#### [What needs to be done]
Please pull out the rows below from the line with "The height and width of the screenshot is (1792, 828)." to the line with "click(x=227, y=84)", both lines included, and reproduce them character for character.
╭──
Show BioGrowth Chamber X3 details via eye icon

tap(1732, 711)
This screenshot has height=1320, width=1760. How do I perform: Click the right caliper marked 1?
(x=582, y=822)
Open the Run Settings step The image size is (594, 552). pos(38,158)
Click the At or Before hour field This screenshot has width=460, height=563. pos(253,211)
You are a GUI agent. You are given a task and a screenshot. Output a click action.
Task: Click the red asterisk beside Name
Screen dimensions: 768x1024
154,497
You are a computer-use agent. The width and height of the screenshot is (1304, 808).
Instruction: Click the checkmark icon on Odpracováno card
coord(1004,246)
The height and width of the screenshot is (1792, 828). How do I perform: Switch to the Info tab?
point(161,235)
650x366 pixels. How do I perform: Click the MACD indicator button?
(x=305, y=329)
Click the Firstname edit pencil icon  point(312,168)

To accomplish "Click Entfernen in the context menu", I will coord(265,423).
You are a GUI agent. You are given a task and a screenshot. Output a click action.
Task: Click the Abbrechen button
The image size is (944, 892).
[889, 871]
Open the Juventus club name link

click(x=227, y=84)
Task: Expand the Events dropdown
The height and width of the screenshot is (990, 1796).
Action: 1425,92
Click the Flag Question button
╰──
#### [Answer below]
The height and width of the screenshot is (1792, 828). How do I perform: Switch to the Info tab?
point(161,235)
650x366 pixels. How do I perform: Click the MACD indicator button?
(x=305, y=329)
Click the Firstname edit pencil icon  point(312,168)

To accomplish "Click Entfernen in the context menu", I will coord(265,423).
You are a GUI agent. You are given a task and a screenshot. Output a click action.
Task: Click the Abbrechen button
The image size is (944, 892).
[889, 871]
Open the Juventus club name link

click(x=227, y=84)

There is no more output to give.